Zerspanung Berghoff profitiert vom Schweizer Standort
Die Gelegenheit war günstig: Als die Schweizer Ruag-Holding ihre Tochter Ruag Mechanical Engineering zum Verkauf stellte, griff der Zulieferer Berghoff aus Drolshagen zu, das Unternehmen wurde zur Tochter Berghoff Mechanical Engineering. Von dieser Übernahme haben sowohl die Schweizer als auch die Deutschen profitiert.
Anbieter zum Thema

Beide Unternehmen stellen Baugruppen und Komponenten, beispielsweise für den Maschinen- und Anlagenbau oder die Halbleiterindustrie, her. Und doch haben sie sich ideal ergänzt: „In Deutschland waren wir zwar bei Qualität und Komplexität in der führenden Gruppe, aber nur bis 3,4 m Bauteillänge. Die Schweizer fingen da erst an und gingen bis 5,5 m“, erläutert Berghoff-Geschäftsführer Oliver Bludau, der auch Verwaltungsratsmitglied bei der jetzigen Berghoff Mechanical Engineering ist.

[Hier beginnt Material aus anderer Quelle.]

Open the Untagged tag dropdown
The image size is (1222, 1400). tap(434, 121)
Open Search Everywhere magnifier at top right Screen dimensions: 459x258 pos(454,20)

Schweizer Tochtergesellschaft erweist sich als idealer Partner
Mit der Übernahme konnte Berghoff also sein Dienstleistungsportfolio um größere Bauteile erweitern – und beide Unternehmen ergänzten sich sehr gut. „Für uns in Deutschland war es immer schwer, einen Partner zu finden – die Schweizer passen ideal“, sagt Bludau.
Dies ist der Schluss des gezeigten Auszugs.